By Nick Lenaghan, NAB & SSB
Foreign buyers are surging back into Australia’s new housing market, accounting for 7.9 per cent of the demand for new homes across the country, after close to doubling over the March quarter, according to NAB.
Foreign buyers return to new homes market
It is the third consecutive quarterly rise in the overall share of market sales to foreign buyers – it was at 4.6 per cent in the fourth quarter last year – taking that proportion to its highest level since midway through 2020. 

That share is still well off the peak in demand from foreign buyers of close to 17 per cent at the height of the housing boom in 2014. The average share is 9.3 per cent, according to NAB’s quarterly property sector survey. 

The upswell in foreign buyer activity is significant. Housing lot sales surged over the past year, pulling forward demand as a result of government stimulus for first home buyers through the HomeBuilder program. 
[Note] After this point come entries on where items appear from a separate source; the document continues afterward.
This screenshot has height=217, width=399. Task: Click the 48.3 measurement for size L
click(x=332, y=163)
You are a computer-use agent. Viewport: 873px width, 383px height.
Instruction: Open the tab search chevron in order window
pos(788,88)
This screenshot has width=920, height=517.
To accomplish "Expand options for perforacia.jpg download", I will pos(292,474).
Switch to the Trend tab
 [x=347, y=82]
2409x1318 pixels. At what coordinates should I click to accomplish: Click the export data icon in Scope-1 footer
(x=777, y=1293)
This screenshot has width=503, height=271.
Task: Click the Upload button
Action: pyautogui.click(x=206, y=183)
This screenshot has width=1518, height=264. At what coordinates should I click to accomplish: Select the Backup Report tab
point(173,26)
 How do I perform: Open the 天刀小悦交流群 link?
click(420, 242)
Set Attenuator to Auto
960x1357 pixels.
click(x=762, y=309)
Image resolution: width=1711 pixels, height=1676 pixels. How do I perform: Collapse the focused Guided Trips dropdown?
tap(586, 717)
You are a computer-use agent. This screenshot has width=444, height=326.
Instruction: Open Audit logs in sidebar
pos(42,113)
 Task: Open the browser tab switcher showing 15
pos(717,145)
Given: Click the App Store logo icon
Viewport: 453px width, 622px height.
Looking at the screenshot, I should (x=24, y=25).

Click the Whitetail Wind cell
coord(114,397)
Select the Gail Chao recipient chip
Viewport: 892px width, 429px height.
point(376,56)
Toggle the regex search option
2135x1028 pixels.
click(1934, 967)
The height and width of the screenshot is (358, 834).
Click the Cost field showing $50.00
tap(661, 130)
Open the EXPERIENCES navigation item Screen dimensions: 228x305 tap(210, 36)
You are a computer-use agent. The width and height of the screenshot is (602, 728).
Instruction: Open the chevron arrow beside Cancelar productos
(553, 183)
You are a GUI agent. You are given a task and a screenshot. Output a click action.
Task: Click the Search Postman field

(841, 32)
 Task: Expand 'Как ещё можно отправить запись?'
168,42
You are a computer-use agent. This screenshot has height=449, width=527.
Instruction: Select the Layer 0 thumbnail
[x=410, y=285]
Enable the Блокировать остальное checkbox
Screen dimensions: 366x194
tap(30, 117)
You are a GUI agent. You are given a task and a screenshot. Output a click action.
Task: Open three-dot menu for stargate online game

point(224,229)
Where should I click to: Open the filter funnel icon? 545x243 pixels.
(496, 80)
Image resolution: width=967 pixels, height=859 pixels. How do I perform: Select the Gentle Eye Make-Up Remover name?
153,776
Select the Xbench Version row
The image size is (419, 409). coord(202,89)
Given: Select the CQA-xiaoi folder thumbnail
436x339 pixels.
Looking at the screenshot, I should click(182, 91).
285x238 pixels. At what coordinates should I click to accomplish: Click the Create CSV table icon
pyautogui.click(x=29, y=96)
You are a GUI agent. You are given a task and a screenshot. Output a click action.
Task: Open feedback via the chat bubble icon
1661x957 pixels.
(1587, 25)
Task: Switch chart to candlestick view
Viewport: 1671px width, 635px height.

Although first home buyers still dominate the new housing market, their share of total sales dipped to a 2½ year low of 40.1 per cent in the first quarter, according to the NAB survey. 

“Market share of foreign buyers in this market, however, ticked up to a near two-year high of 7.9 per cent nationally and accounted for an above-average four-year high, one in 10 sales in NSW – a development to watch as international borders start to reopen,” NAB said. 

While rising costs and disrupted supply chains are already weighing on the supply of new homes, rising rates will become a growing impediment for new housing development in all states, according to the survey’s respondents. 

Rising rates will be an even “bigger impediment for established home buyers, with interest rates now impacting those buyers more than at any time over the past 10 years,” the report said. 

NAB expects house prices to rise by about 2.5 per cent nationally this year, with Sydney and Melbourne recording only minimal gains. Prices are forecast to fall overall by more than 9 per cent next year, with Sydney and Melbourne potentially absorbing falls of more than 11 per cent. 

That forecast is virtually unchanged since the previous quarterly survey, although NAB noted the market had turned “slightly quicker in Sydney and Melbourne than we had expected in early 2022, but out-performed in the smaller capitals”. 

NAB expects the Reserve Bank to begin steadily increasing rates from June, taking the cash rate to 1 per cent by year’s end and 1.75 per cent by the end of 2023. 

“It is important to note that we see this as an orderly correction in house prices with the economy and labour market continuing to perform strongly and wage growth strengthening,” NAB said.